ABOUT THIS EXERCISE:
Beginning at the top of the material, repeat each line exactly, and stop once the line with "has height=378, width=479." has been written.

SOURCE MATERIAL:
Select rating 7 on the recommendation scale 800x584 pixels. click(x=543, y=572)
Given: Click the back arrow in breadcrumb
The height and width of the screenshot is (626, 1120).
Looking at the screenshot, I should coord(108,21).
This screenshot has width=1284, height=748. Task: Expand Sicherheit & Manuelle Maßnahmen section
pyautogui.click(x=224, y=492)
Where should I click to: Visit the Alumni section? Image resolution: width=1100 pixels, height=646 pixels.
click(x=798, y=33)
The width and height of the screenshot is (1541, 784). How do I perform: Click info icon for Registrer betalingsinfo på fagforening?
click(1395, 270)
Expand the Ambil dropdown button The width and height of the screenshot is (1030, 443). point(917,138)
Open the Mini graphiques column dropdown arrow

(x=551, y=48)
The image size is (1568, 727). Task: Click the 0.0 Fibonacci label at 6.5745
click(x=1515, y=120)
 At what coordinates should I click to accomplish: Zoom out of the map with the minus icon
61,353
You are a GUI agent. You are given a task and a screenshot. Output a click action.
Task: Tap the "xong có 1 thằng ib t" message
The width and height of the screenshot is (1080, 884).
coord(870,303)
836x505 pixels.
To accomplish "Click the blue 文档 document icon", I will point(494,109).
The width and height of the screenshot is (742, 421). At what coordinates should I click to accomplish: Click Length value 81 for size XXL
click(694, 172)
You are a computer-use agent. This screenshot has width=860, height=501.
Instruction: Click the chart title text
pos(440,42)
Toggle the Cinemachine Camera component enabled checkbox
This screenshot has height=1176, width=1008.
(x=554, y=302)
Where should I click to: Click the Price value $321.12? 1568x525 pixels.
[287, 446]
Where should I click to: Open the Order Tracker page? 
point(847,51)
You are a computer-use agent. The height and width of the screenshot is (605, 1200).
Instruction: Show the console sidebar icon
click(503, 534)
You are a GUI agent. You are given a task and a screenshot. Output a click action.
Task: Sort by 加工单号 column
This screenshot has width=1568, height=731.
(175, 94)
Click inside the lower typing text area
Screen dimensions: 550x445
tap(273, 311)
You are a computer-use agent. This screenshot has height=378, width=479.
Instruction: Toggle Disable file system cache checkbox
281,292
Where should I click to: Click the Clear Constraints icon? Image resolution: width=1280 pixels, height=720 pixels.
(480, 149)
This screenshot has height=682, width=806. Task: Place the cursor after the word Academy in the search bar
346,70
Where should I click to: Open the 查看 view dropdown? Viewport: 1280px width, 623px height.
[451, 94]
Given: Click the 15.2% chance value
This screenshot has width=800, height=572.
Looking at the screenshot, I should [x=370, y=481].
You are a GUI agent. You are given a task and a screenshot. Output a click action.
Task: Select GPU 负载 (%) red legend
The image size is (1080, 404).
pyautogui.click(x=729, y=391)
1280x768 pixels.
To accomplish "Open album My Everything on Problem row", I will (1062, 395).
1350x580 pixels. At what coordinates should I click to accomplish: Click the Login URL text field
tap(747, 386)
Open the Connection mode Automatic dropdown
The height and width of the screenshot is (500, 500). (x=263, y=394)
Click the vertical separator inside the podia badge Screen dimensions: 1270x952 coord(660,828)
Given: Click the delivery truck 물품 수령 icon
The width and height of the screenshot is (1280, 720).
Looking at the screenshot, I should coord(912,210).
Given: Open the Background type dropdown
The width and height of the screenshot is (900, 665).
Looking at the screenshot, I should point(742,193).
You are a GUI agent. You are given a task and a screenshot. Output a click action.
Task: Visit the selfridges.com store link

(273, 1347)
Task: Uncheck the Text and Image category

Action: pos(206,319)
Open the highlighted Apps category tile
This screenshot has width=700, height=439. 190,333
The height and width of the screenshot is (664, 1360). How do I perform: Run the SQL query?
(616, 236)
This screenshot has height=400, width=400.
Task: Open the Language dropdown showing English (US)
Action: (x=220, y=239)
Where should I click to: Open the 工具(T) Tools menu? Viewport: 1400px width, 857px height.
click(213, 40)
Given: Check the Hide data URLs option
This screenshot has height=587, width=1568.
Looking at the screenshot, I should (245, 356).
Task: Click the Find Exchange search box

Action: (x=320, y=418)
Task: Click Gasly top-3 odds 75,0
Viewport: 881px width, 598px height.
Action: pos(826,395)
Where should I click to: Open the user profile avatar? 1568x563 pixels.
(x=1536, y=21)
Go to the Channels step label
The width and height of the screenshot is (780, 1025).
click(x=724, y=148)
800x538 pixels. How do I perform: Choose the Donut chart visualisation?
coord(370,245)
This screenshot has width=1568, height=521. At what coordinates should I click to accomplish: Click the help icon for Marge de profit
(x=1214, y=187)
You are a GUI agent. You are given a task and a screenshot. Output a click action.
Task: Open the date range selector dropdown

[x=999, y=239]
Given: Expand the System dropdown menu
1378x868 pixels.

RESPONSE:
Select rating 7 on the recommendation scale 800x584 pixels. click(x=543, y=572)
Given: Click the back arrow in breadcrumb
The height and width of the screenshot is (626, 1120).
Looking at the screenshot, I should coord(108,21).
This screenshot has width=1284, height=748. Task: Expand Sicherheit & Manuelle Maßnahmen section
pyautogui.click(x=224, y=492)
Where should I click to: Visit the Alumni section? Image resolution: width=1100 pixels, height=646 pixels.
click(x=798, y=33)
The width and height of the screenshot is (1541, 784). How do I perform: Click info icon for Registrer betalingsinfo på fagforening?
click(1395, 270)
Expand the Ambil dropdown button The width and height of the screenshot is (1030, 443). point(917,138)
Open the Mini graphiques column dropdown arrow

(x=551, y=48)
The image size is (1568, 727). Task: Click the 0.0 Fibonacci label at 6.5745
click(x=1515, y=120)
 At what coordinates should I click to accomplish: Zoom out of the map with the minus icon
61,353
You are a GUI agent. You are given a task and a screenshot. Output a click action.
Task: Tap the "xong có 1 thằng ib t" message
The width and height of the screenshot is (1080, 884).
coord(870,303)
836x505 pixels.
To accomplish "Click the blue 文档 document icon", I will point(494,109).
The width and height of the screenshot is (742, 421). At what coordinates should I click to accomplish: Click Length value 81 for size XXL
click(694, 172)
You are a computer-use agent. This screenshot has width=860, height=501.
Instruction: Click the chart title text
pos(440,42)
Toggle the Cinemachine Camera component enabled checkbox
This screenshot has height=1176, width=1008.
(x=554, y=302)
Where should I click to: Click the Price value $321.12? 1568x525 pixels.
[287, 446]
Where should I click to: Open the Order Tracker page? 
point(847,51)
You are a computer-use agent. The height and width of the screenshot is (605, 1200).
Instruction: Show the console sidebar icon
click(503, 534)
You are a GUI agent. You are given a task and a screenshot. Output a click action.
Task: Sort by 加工单号 column
This screenshot has width=1568, height=731.
(175, 94)
Click inside the lower typing text area
Screen dimensions: 550x445
tap(273, 311)
You are a computer-use agent. This screenshot has height=378, width=479.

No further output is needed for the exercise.